Cependant, la prise de sang habituelle peut donner une indication très précise, notamment la numération formule sanguine (hyper-plaquettose) et la C Reactiv Protein ultra-sensible. La seule cause d’augmentation de la CRP (protéine synthétisée par le foie) est l’inflammation. Récemment, une étude a montré qu’un taux de CRP us supérieur à 1mg/l devait être considéré comme un signe d’inflammation dans le cas de la schizophrénie.
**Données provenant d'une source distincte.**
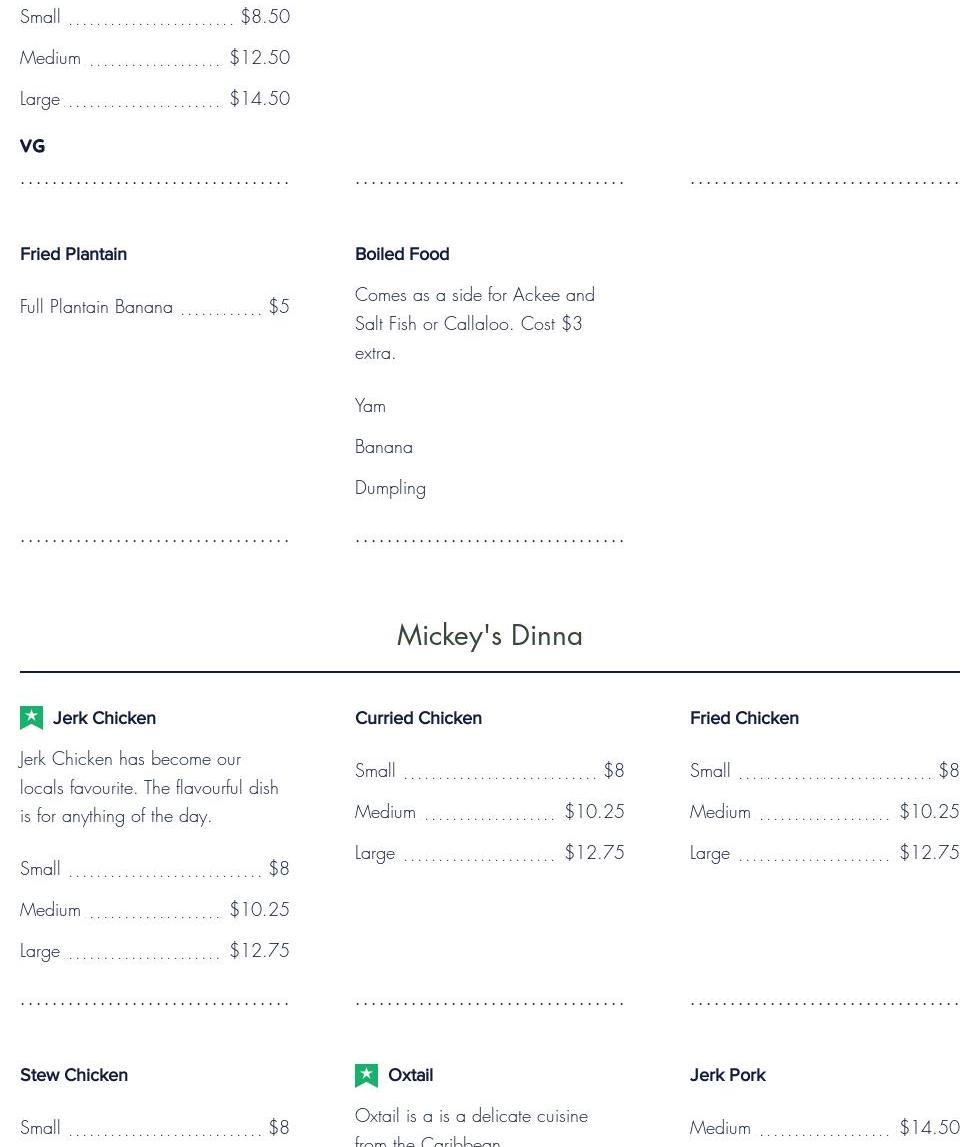Click the green star icon beside Jerk Chicken
This screenshot has width=965, height=1147.
tap(31, 718)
Au-delà de 3mg/l, s’il n’y a pas d’autre cause d’inflammation en cours (infection, inflammation aiguë, blessure, …), on peut affirmer que l’inflammation de bas grade est importante.
Les facteurs favorisant l’inflammation de bas grade sont les suivants :
* Facteurs non modifiables : facteurs génétiques ; infection virale pendant la grossesse ou durant le reste de la vie (Toxoplasmose, CMV, Sars Cov2,…) ; maltraitance pendant l’enfance ; vieillissement
* Facteurs modifiables :
- Consommation de tabac et d’alcool, de cannabis,…
- Consommation d’aliments ultra-transformés
- Surconsommation de sucre
- Alimentation pauvre en omégas 3, vitamine D, fruits et légumes
- Mauvais sommeil
- Stress (le stress, entre autres mécanismes créerait une perméabilité de la barrière qui protège le cerveau (« hémato-méningée »), ce qui laisserait passer des facteurs inflammatoires (Ménard C, 2017).
- Sédentarité
- Surpoids
- Syndrome métabolique
- Dysbiose
- Foyer dentaire infectieux
Le traitement et la prévention reposent sur les mesures suivantes :
- Arrêter le tabac, l’alcool, le cannabis,…
- Arrêter ou diminuer fortement la consommation d’aliments ultratransformés
- Diminuer fortement la consommation de sucre
- Augmenter les apports en fibres alimentaires
- Augmenter les apports alimentaires en Omégas 3, Vitamine D, fruits et légumes
- Soigner son sommeil, viser de dormir 8h00 par nuit pour la plupart des personnes
- Gérer le stress
- Faire de l’exercice physique
- Perdre du poids raisonnablement
- Soigner le syndrome métabolique
- Traiter la dysbiose
- Pratiquer si possible le jeûne intermittent
- Consulter son dentiste au moins une fois par an
Les médicaments anti-inflammatoires sont les corticoïdes qui peuvent occasionner de nombreux effets secondaires (dont le déclenchement de dépressions et d’états maniaques) et les Anti-Inflammatoires Non Stéroïdiens de maniement délicat. Les études sur les anti-inflammatoires dans la dépression sont décevant.
Des anticorps monoclonaux dirigés contre des médiateurs de l’inflammation sont proposés dans la plupart des maladies inflammatoires. Ils sont à l’étude concernant la psychiatrie, notamment les anticorps monoclonaux anti-interleukine 6. ils ne sont pas dénués d’effets secondaires. Les études sur l’Infliximab (anticorps monoclonal contre le TNF alpha, un médiateur de l’inflammation) a montré une efficacité supérieure au placébo uniquement chez les patients ayant une CRP > 5mg/L et uniquement sur certains symptômes (anxiété, ralentissement, idées suicidaires, inactivité).
La Naltrexone à Faibles Doses peut être intéressante.
1 Elle est due à des cellules spécifiques (lymphocytes, cellules phagocytaires (polynucléaires -principalement neutrophiles- et monocytes-macrophages), mastocytes et polynucléaires basophiles, fibroblastes.) et des médiateurs chimiques(Histamine-Sérotonine (vasodilatation, perméabilité vasculaire), Prostaglandines et Leucotriènes, synthétisés à partir de l’acide arachidonique (omégas6) (vasodilatation, douleur, attraction des polynucléaires, fièvre) ; cytokines, peptides ou protéines produites notamment par les lymphocytes et macrophages : les InterLeukine 1, InterLeukine 6, InterLeukine 18 et TNFalpha sont pro-inflammatoires (stimulent l’immunité naturelle, régulent la croissance et différenciation des lymphocytes, stimulent l’hématopoïèse)).